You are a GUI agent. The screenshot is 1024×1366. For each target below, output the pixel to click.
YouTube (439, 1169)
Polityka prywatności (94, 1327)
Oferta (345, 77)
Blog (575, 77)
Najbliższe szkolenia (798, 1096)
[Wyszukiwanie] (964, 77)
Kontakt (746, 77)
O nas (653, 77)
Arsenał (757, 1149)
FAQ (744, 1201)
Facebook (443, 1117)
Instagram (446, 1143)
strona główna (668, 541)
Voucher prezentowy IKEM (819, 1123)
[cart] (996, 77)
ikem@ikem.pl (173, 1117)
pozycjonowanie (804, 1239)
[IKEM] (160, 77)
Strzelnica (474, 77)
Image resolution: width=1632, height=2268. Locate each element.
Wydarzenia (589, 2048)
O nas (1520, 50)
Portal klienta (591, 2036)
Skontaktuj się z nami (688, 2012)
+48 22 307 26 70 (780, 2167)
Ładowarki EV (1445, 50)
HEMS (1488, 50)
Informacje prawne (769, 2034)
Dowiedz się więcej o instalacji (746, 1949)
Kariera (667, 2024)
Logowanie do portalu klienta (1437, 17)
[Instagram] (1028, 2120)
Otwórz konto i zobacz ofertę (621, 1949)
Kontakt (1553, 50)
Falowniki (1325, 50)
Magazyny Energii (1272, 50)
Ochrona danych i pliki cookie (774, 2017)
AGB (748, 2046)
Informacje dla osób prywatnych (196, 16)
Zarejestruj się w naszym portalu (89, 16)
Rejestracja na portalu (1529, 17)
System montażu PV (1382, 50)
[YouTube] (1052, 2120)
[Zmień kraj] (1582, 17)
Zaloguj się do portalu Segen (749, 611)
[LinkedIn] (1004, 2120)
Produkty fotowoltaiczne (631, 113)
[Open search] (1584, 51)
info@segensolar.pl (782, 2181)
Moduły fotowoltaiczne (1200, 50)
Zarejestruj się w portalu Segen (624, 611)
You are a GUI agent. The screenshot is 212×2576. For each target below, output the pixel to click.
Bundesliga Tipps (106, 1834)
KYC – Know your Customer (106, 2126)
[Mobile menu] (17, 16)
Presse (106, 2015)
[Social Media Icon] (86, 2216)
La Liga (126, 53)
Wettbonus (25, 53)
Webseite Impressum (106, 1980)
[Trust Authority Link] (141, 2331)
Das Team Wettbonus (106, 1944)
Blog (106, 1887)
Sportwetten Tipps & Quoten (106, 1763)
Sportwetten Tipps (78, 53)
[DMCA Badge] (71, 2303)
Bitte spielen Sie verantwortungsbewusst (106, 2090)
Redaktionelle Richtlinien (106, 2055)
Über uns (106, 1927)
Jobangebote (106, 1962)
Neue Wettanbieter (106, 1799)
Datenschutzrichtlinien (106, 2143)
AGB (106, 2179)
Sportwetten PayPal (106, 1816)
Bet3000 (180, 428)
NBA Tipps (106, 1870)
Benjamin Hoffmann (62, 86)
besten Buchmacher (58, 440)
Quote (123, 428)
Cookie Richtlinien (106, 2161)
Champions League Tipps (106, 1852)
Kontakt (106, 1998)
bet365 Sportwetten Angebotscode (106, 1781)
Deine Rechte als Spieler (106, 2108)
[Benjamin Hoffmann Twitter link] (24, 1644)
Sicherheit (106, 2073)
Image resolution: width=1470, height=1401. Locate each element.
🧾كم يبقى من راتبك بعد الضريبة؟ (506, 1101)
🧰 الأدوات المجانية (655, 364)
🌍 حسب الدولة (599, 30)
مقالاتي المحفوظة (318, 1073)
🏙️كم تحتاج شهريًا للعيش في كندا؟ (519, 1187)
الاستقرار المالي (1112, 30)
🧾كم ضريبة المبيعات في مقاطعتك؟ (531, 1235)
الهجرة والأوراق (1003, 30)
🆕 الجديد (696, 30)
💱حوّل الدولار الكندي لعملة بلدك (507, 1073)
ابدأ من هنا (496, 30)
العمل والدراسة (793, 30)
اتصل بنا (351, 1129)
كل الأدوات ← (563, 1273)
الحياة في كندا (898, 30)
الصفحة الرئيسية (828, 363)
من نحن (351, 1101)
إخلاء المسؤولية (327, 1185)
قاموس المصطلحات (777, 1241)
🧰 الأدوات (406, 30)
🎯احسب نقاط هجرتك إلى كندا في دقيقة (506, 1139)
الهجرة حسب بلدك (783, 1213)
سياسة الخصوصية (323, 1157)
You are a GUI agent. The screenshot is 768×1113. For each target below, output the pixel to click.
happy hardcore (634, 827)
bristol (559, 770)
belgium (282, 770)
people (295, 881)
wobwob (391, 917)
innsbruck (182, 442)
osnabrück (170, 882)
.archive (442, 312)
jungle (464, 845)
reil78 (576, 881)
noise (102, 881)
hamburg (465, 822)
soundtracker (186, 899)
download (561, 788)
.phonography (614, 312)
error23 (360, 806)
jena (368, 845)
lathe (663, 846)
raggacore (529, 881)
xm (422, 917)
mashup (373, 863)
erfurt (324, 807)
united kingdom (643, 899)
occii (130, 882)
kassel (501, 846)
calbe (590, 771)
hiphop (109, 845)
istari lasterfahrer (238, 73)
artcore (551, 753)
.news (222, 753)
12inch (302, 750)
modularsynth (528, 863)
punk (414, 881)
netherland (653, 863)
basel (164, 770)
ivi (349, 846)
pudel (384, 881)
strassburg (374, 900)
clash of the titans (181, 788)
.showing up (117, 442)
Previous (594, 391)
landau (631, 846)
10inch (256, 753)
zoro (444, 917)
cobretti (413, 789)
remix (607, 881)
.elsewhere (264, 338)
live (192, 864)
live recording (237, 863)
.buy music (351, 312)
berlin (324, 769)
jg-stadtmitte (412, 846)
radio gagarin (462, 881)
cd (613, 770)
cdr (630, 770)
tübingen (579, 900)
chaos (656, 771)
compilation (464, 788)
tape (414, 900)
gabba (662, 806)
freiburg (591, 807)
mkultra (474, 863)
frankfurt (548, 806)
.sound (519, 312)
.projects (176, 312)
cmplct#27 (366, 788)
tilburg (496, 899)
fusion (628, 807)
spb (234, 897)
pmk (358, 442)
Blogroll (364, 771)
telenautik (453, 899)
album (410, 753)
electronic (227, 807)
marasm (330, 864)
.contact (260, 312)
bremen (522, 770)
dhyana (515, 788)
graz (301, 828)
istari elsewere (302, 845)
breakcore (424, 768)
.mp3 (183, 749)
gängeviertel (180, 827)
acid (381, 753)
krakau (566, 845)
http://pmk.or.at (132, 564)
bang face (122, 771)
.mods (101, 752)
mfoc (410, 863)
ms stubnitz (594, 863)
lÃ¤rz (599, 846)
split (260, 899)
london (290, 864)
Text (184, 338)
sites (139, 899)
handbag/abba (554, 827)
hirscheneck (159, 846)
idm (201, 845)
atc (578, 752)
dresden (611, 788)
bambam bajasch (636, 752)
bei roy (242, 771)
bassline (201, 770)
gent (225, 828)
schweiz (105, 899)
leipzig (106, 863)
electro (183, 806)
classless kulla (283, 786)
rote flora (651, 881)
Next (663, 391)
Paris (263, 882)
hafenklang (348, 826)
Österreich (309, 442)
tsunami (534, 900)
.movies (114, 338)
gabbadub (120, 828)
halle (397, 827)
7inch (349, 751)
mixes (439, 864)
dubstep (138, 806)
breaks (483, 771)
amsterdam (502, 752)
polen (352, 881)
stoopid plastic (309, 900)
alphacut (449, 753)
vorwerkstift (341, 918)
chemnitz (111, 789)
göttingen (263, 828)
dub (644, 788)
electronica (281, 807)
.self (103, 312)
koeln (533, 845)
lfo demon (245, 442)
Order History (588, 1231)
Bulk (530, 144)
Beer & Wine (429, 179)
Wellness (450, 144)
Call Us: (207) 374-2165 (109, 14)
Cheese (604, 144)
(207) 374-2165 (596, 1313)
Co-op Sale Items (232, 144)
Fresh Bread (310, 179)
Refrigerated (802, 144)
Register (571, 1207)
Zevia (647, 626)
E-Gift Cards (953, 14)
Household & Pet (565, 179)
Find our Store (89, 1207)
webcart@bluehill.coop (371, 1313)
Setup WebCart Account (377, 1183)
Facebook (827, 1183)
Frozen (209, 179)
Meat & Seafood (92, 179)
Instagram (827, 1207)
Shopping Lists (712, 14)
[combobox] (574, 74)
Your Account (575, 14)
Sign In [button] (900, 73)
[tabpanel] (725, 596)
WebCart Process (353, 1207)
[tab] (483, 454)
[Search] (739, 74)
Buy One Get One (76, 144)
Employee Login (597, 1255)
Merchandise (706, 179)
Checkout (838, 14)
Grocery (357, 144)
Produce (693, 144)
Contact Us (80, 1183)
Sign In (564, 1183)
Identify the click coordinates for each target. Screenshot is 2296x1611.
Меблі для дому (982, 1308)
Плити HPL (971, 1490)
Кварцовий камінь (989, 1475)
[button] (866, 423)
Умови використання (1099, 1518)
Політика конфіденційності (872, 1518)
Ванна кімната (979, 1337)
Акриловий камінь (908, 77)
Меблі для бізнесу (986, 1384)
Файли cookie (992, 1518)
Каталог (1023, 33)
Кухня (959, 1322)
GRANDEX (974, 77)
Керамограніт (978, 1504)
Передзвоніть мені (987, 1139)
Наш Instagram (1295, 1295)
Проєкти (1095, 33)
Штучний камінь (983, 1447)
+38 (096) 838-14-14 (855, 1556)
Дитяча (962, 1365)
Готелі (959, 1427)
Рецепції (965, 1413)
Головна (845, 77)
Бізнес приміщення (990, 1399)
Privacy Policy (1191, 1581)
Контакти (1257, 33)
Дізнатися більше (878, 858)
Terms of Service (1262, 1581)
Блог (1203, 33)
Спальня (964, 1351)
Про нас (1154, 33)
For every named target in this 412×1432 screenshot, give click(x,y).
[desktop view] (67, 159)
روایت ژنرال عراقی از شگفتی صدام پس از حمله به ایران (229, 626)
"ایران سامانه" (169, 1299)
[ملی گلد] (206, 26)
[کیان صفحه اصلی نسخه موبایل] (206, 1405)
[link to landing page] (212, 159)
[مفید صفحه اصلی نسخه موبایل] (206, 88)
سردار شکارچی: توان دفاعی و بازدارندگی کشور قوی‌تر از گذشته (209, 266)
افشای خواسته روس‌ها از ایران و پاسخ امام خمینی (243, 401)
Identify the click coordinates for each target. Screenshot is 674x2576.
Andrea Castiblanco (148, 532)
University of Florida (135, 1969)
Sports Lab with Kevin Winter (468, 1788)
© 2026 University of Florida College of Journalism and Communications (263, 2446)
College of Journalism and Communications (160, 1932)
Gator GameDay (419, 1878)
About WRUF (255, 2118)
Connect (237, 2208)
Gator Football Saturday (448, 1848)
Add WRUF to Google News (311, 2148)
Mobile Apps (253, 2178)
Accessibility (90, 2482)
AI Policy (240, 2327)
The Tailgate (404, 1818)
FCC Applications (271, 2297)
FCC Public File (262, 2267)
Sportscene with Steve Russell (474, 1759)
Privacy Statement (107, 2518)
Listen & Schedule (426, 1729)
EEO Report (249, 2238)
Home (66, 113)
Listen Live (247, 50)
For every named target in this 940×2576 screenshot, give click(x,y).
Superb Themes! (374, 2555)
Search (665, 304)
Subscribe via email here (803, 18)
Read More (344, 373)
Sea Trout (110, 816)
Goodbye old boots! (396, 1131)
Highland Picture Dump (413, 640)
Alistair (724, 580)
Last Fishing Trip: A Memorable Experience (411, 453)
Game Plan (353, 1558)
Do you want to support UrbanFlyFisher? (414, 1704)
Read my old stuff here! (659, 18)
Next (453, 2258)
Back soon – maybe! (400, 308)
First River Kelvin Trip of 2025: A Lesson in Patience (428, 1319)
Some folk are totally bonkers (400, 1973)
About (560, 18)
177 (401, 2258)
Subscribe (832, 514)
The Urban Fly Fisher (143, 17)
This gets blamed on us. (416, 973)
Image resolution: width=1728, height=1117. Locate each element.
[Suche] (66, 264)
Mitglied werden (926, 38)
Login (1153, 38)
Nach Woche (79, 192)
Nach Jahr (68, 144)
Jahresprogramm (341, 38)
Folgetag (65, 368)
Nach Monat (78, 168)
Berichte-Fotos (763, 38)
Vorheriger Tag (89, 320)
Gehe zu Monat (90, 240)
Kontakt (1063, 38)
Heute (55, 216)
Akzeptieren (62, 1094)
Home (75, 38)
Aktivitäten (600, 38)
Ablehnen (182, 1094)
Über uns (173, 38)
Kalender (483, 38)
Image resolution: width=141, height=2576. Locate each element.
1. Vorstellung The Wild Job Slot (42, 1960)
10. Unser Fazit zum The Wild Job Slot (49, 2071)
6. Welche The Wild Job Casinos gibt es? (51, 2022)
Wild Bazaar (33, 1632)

# [What you are asked to do]
Quote exactly the first line of the entries and every line after it, stopping with the line that contains "Ochrona danych i pliki cookie (774, 2017)".

# [Written answer]
You are a GUI agent. The screenshot is 1024×1366. For each target below, output the pixel to click.
YouTube (439, 1169)
Polityka prywatności (94, 1327)
Oferta (345, 77)
Blog (575, 77)
Najbliższe szkolenia (798, 1096)
[Wyszukiwanie] (964, 77)
Kontakt (746, 77)
O nas (653, 77)
Arsenał (757, 1149)
FAQ (744, 1201)
Facebook (443, 1117)
Instagram (446, 1143)
strona główna (668, 541)
Voucher prezentowy IKEM (819, 1123)
[cart] (996, 77)
ikem@ikem.pl (173, 1117)
pozycjonowanie (804, 1239)
[IKEM] (160, 77)
Strzelnica (474, 77)
Image resolution: width=1632, height=2268. Locate each element.
Wydarzenia (589, 2048)
O nas (1520, 50)
Portal klienta (591, 2036)
Skontaktuj się z nami (688, 2012)
+48 22 307 26 70 (780, 2167)
Ładowarki EV (1445, 50)
HEMS (1488, 50)
Informacje prawne (769, 2034)
Dowiedz się więcej o instalacji (746, 1949)
Kariera (667, 2024)
Logowanie do portalu klienta (1437, 17)
[Instagram] (1028, 2120)
Otwórz konto i zobacz ofertę (621, 1949)
Kontakt (1553, 50)
Falowniki (1325, 50)
Magazyny Energii (1272, 50)
Ochrona danych i pliki cookie (774, 2017)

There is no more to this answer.